In nature, as in life, we can sometimes find whatever we are looking for and this is especially the case at coral reefs. Cyclones and sea level change – especially localised dramatic falls in sea level associated with El Niño events that periodically cause widespread bleaching – will destroy individual coral gardens. And over the edge of reef crests there are always piles of coral rubble. In fact, some of our most mature coral reef systems can grow into flat-topped platforms with live coral only around the perimeter: down the walls. The tops of these ancient reefs may be capped with coralline algae.

I was out recently scuba diving at Pixie Reef, just 22 nautical miles to the north east of Cairns. I went out with two underwater photographers to document Pixie reef for this moment in time. Because despite all the money spent on Great Barrier Reef research over recent decades there is no actual data giving any indication of the true state of its more than 3000 individual coral reefs.

Pixie Reef was classified as badly bleached in 2016, but there are no transect photographs (at least none publicly available) or video giving any idea what this looked like. We just have a score of ‘4’ from Terry Hughes looking out the window of an aeroplane flying at 150 metres altitude.

All that can be seen of the many beautiful corals at the front of Pixie Reef from a drone at 40 metres’ altitude. Photograph taken on 22nd February 2021. Jen is holding a 1 metre-long orange strip of plastic, for scale. To know the state of the corals it is necessary to go under the water.

On page 9 of Peter Ridd’s new book ‘Reef Heresy’ it is explained that while the Australian Institute of Marine Science (AIMS) reports on coral cover, there are no direct counts of anything. Rather ‘observers’ are towed behind a boat from which they ‘estimate’ coral cover every few hundred metres.

Peter makes the analogy of someone estimating people’s weight after standing on a street corner for some minutes and looking at everyone who walks past. There is no set of scales and no recording the identity of each person, and then calculating an average. What AIMS does is more analogous to observing everyone who walks past for 2 minutes and then writing down an overall guesstimate weight.

These guesstimates from the AIMS researchers looking down at corals, while being towed behind a boat, over about 200 reefs, are then tallied up to give a % coral cover for the entire Great Barrier Reef. But, to reiterate, not a single direct measurement is actually made.
And there are no photographs or video. I gather that some have been taken, but none of the video from these manta tows are made public, nor the photographs from the transects that AIMS regularly takes.

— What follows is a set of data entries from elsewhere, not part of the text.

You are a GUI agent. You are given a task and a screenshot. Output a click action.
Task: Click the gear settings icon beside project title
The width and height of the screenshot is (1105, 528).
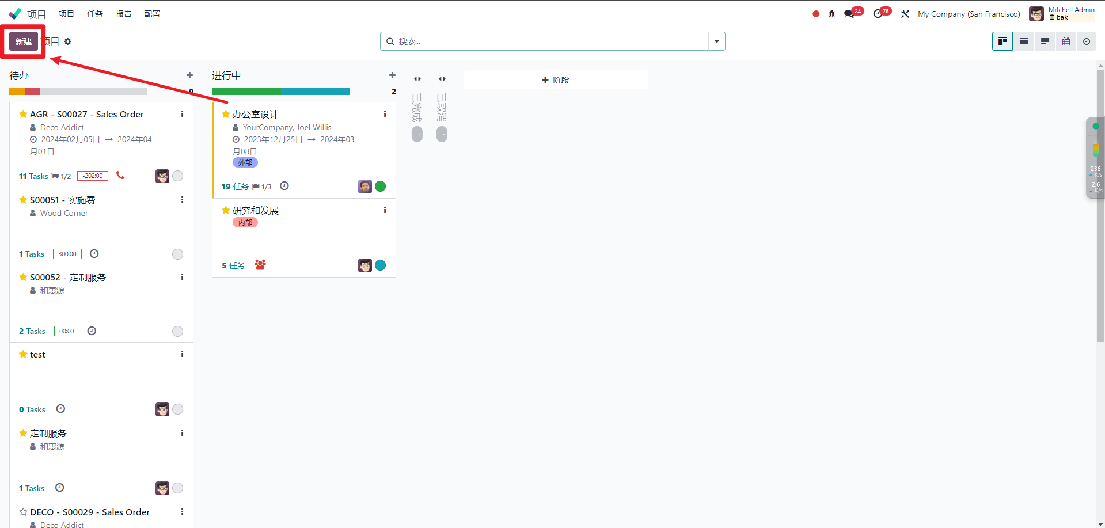[68, 41]
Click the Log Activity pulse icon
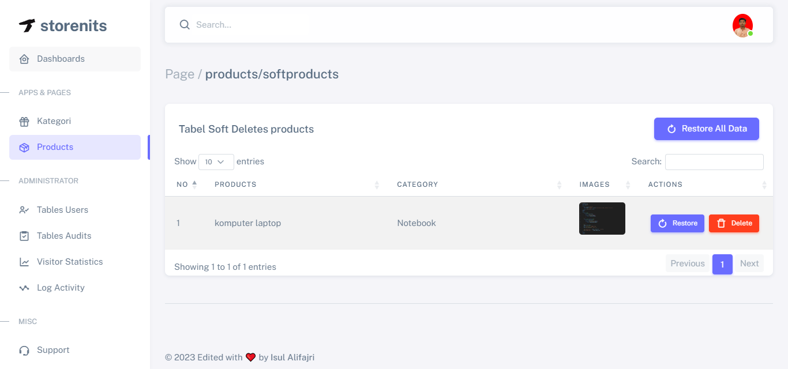 (24, 288)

Anyway, I’ve put up my transect photographs from Pixie Reef. You can find all 360 photographs here

Pixie Reef Data Page 2021

If I had never visited the Great Barrier Reef, I would be inclined to believe that it was ruin – I could not know otherwise. I would only have the absurd narrative as repeated on the nightly television news. That I am genuinely curious about the Great Barrier Reef, rather than worried about it, must inevitably have a profound effect not just on my political outlook but also my state of mind.

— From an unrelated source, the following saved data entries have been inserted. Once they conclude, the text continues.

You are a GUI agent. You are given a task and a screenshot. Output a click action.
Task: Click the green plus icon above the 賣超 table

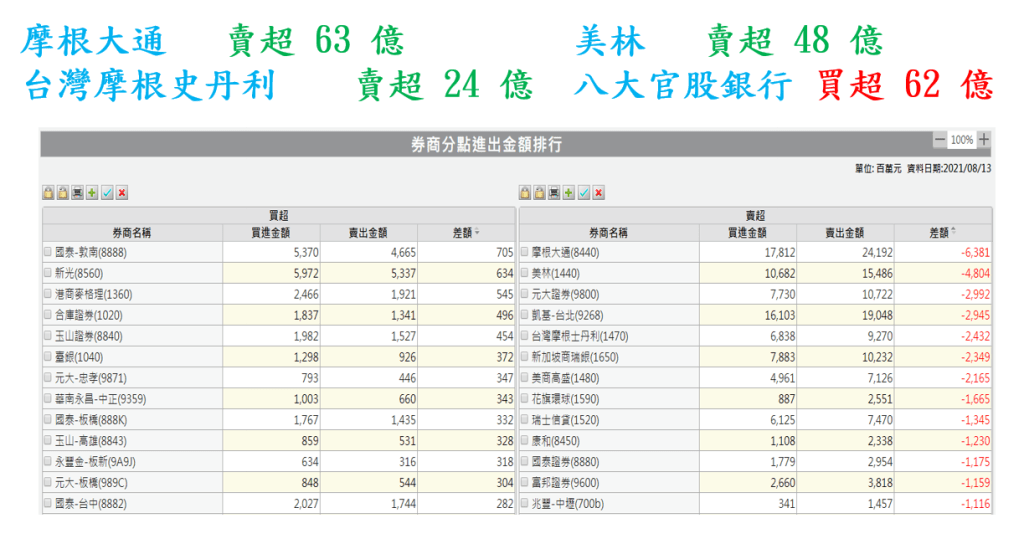point(569,193)
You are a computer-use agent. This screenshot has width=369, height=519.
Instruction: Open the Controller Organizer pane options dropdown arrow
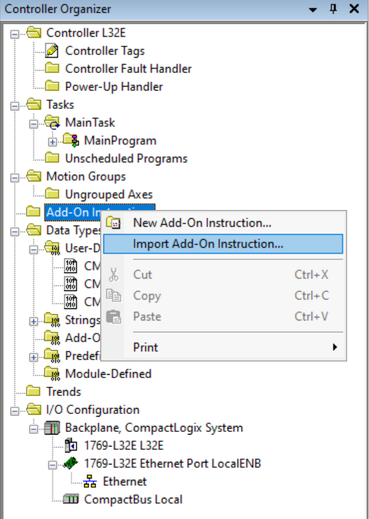pos(313,9)
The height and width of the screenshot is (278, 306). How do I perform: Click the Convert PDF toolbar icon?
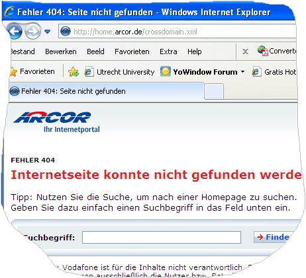coord(262,51)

My concern is less with the state of the Great Barrier Reef, and more with all the children in schools across the Western World who are taught that the Great Barrier Reef is dead from carbon dioxide causing climate change. It is a nonsense and it is making so many of them so anxious.

Jennifer Marohasy
24th March 2021

Jen swimming over a large plate coral under the water at Pixie Reef in November 2020. And see the parrot fish under the plate.

Postscript

So many of our once most trusted institutions are now engaged in little more than keeping us, the public, in a state of unnecessary and constant fear. It is so wrong. And it will stop people from visiting the still magical Great Barrier Reef.

Managers at the Australian Bureau of Meteorology have for years misled the public on the state of the climate. It is not getting drier, and the extent to which some coastal locations may have warmed over the last hundreds years is unclear because of all the changes to the measurement methods. Also, the extent of the remodelling of the temperature record can now be explored through an interactive table, unique to this website, with maximum and minimum annual series for all 112 ACORN-SAT sites (versions 1 and 2) juxtaposed against the raw data.

Annual Australian rainfall since 1900. It was very dry last year. It was also very dry in 1896 and 1789. There is nothing new under the Sun, not even our inability to learn from history.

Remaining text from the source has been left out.